SAN FRANCISCO.— Menores de edad que cometan delitos mientras están ilegalmente en Estados Unidos serán entregados a las autoridades federales de inmigración, revirtiendo así una política de casi 20 años en San Francisco, dijo el alcalde Gavin Newsom.
Bajo una cláusula en la política de dar asilo a inmigrantes indocumentados en la ciudad, menores de 18 años de edad que cometían delitos estaban siendo devueltos a sus países o albergados a costo municipal, indicó Newsom.
Pero ahora, "si usted comete un delito, no vamos a ser su refugio", dijo Newsom.
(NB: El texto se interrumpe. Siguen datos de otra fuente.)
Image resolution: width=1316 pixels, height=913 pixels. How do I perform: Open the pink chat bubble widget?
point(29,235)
La antigua política fue criticada el mes pasado luego que cinco menores hondureños convictos de delitos de drogas escaparon de un hogar para menores en el condado de San Bernardino, al que habían sido enviados por San Francisco.
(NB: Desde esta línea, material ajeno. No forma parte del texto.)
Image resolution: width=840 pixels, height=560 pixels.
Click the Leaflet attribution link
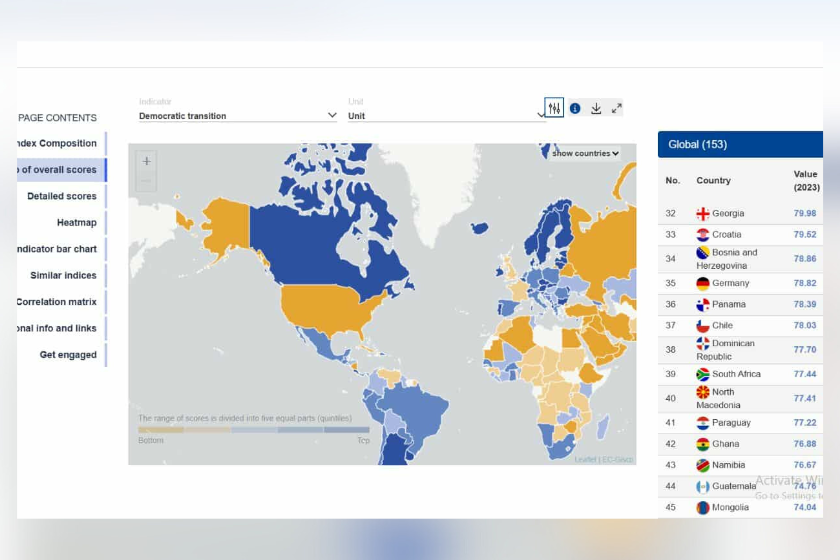[585, 459]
Newsom dijo que la ciudad había gastado 2.3 millones de dólares para albergar a 162 menores indocumentados desde 2005 y otros 38,955 dólares para enviar de regreso a delincuentes juveniles a Honduras, Samoa y México en los últimos dos años.
El programa se derivó de una ordenanza municipal de 1989 que declaró San Francisco ciudad santuario. Según el plan, los adultos que cometen delitos están claramente exentos de protección, pero la situación de los menores no estaba clara bajo la ordenanza, dijo Jeff Adachi, defensor público de San Francisco.
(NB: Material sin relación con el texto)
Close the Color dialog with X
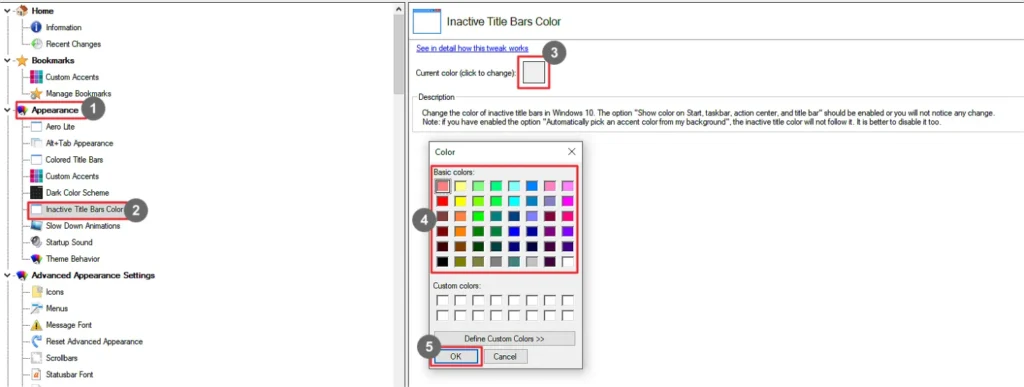 [571, 151]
Funcionarios federales de inmigración se reunieron el jueves con el Departamento Juvenil de Libertad Condicional de San Francisco para delinear su colaboración, dijo Newsom. El alcalde está considerando presentarse a las elecciones de gobernador de California en 2010, pero dijo que la decisión de cambiar la política no estaba relacionada con ello.
"Existía una fisura en la ley y estamos trabajando con las autoridades de inmigración para elaborar el programa apropiado", dijo Newsom. "Ningún otro alcalde había lidiado con esto; nosotros somos el primer gobierno municipal en 20 años en asumir esta responsabilidad".